Series Land Rovers
Brake Adjustment
By Bill Maloney
Okay, you've bought your new brake shoes and have installed them and for one reason or other it stops like crap. The shoes certainly need adjustment but first we must check a few other items:
OK, now you are ready to adjust the shoes. Turn off the radio and try to pick a quiet time or area as you'll need to be able to hear the shoes scraping against the drums. On the inside of each brake back plate is an adjustment bolt connected to a radial snail cam that contacts a post on the front brake shoe of that wheel (109s have one for each shoe on the front wheels). Turn the adjuster while turning the wheel. When it stops turning turn the adjuster a little more. If it stops hard, you're turning the wrong way! On mine most go clockwise but one goes counter clockwise (yes I have had the drum off and examined it). When you are turning it the right way, you'll reach a point where the wheel will stop and you will still be able to turn the adjuster with stiffening resistance and the feel of 2 or 3 more clicks until it is locked. With new shoes turn them in til they just start to drag. With used shoes turn them in til they drag and back off just til they are free. If the adjuster cams are really worn along with the shoes you may turn it til the post jumps off the cam and you have to turn it another 360. Replace the snail cam to cure this or do it again carefully, stopping a little before the post jumps off the edge.
Once you finish this you'll have a rock hard pedal and great brakes.

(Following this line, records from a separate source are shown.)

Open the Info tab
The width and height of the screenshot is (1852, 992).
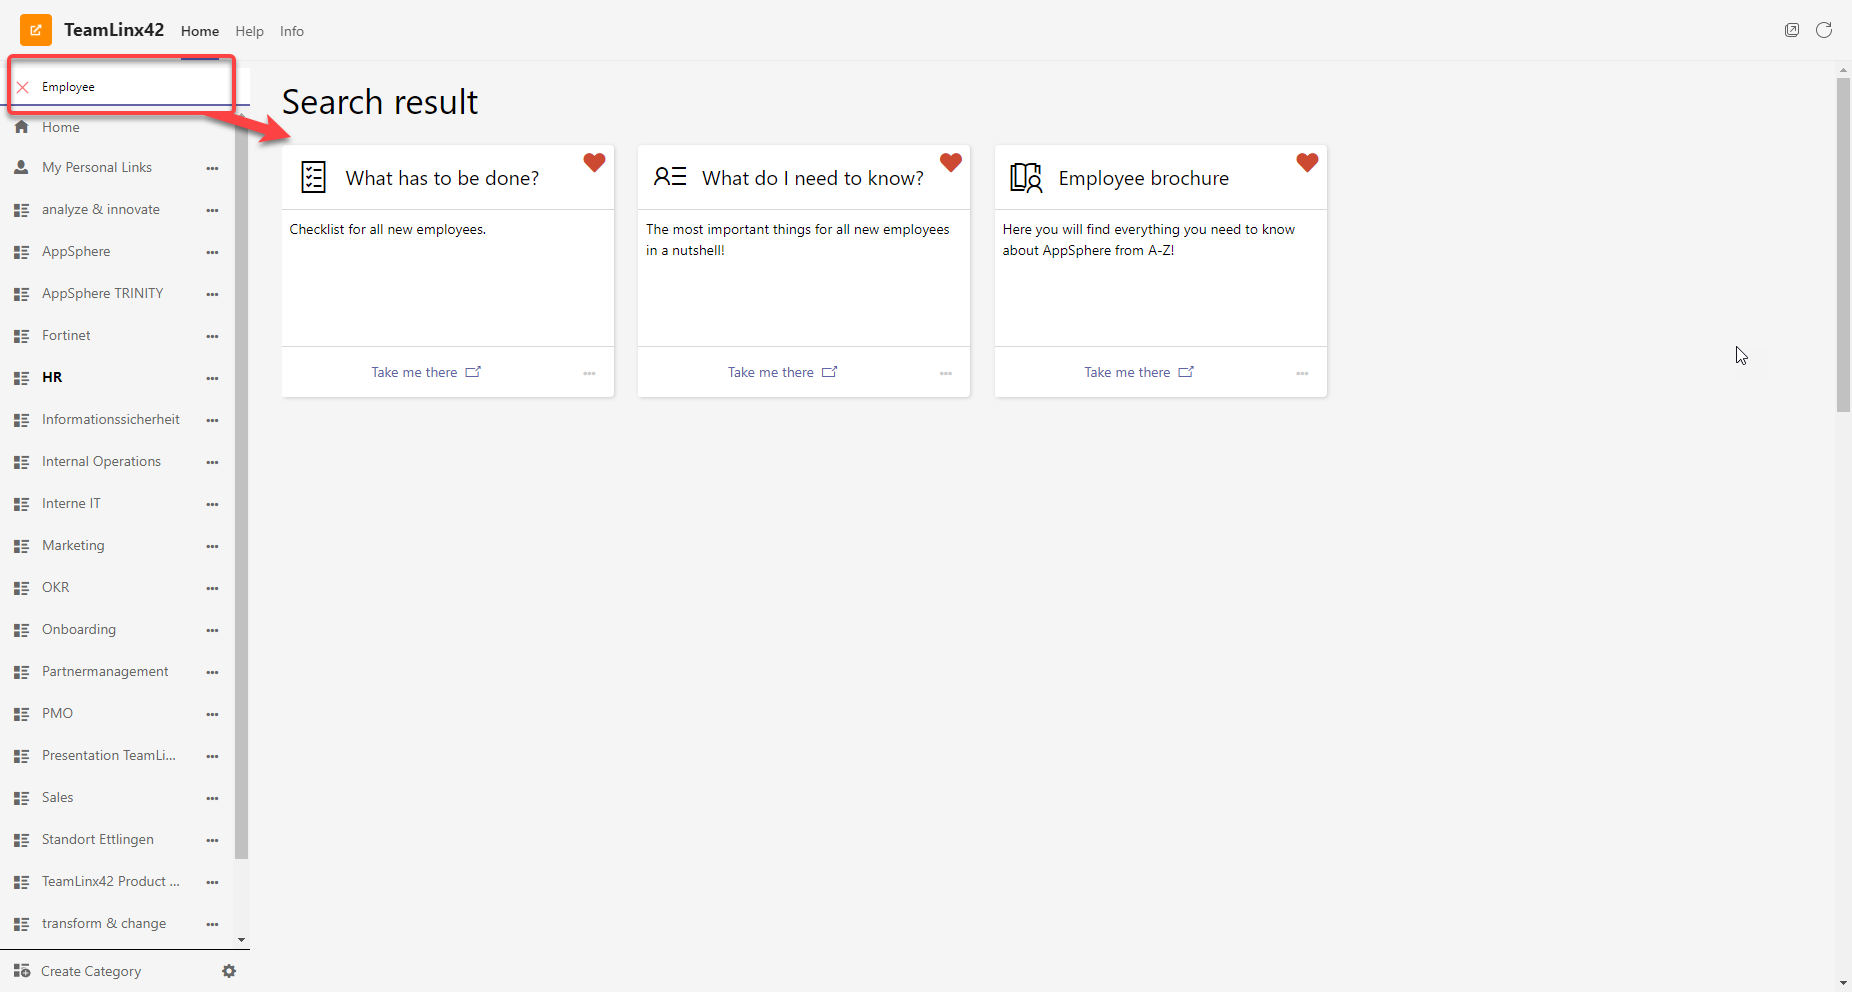coord(291,31)

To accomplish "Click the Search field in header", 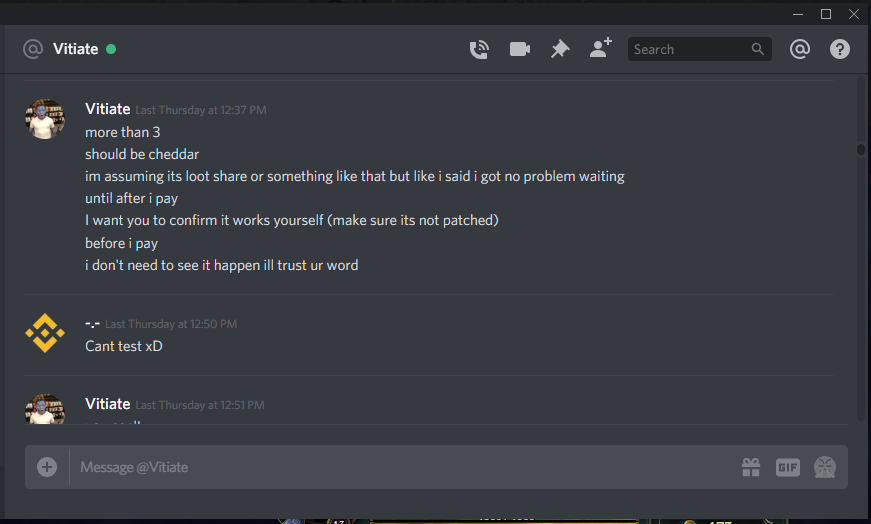I will click(x=699, y=49).
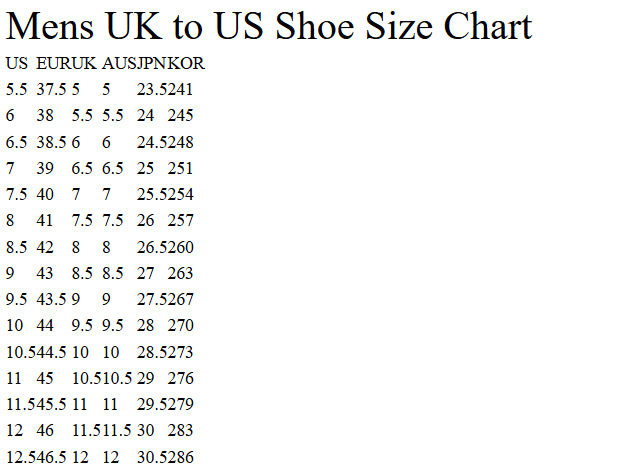The width and height of the screenshot is (642, 473).
Task: Click the KOR size 283 cell
Action: point(181,430)
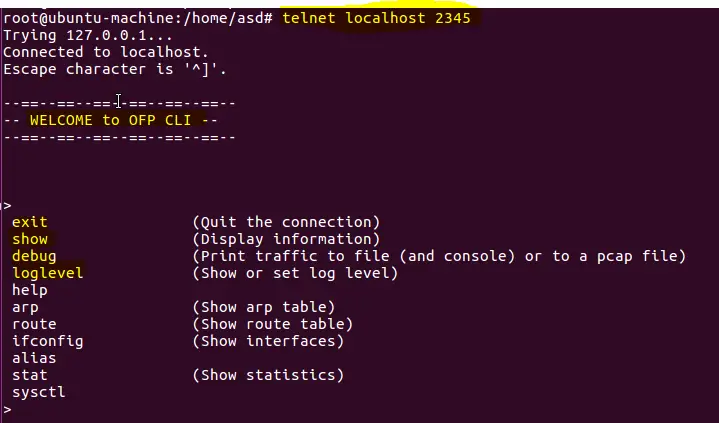Click the 'arp' command text
Image resolution: width=719 pixels, height=423 pixels.
[x=25, y=307]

109 Front Brakes - As I mentioned the 109 has 20 adjusters on each wheel. They also have brake shoe steady posts. It is a bolt or screw with a lock washer that adjusts the sideways angle of the shoe in relation to the drum. If they are not adjusted properly the brakes will pull to one side. What you need is a combination square and a small ruler with fine graduations. At the 3 or 9 O'Clock place the flat part of the square against the hub flange so that the ruler/straight edge part is parallel to the brake lining. Make sure the area of the hub is clean and smooth and that the square is flat against it. take your small ruler and measure the distance from the lining to the straight edge at the outer and inner edge of the shoe. If it is not square reach around to the inside of the backplate and loosen the locknut for the adjusting post and turn the screw in or out until the lining is paralell to the straight edge. If you're not sure it is exact, err on the side of having it hair further at the inside than the outside. This way when the shoe is forced against the drum it will find it's own center. If tilted outwards at all, the adjusting post will prevent it from squaring up with the drum on its own. If you are not having problems this will probably be fine. But if you've addressed everything else and the brakes are still pulling to one side this could be the solution.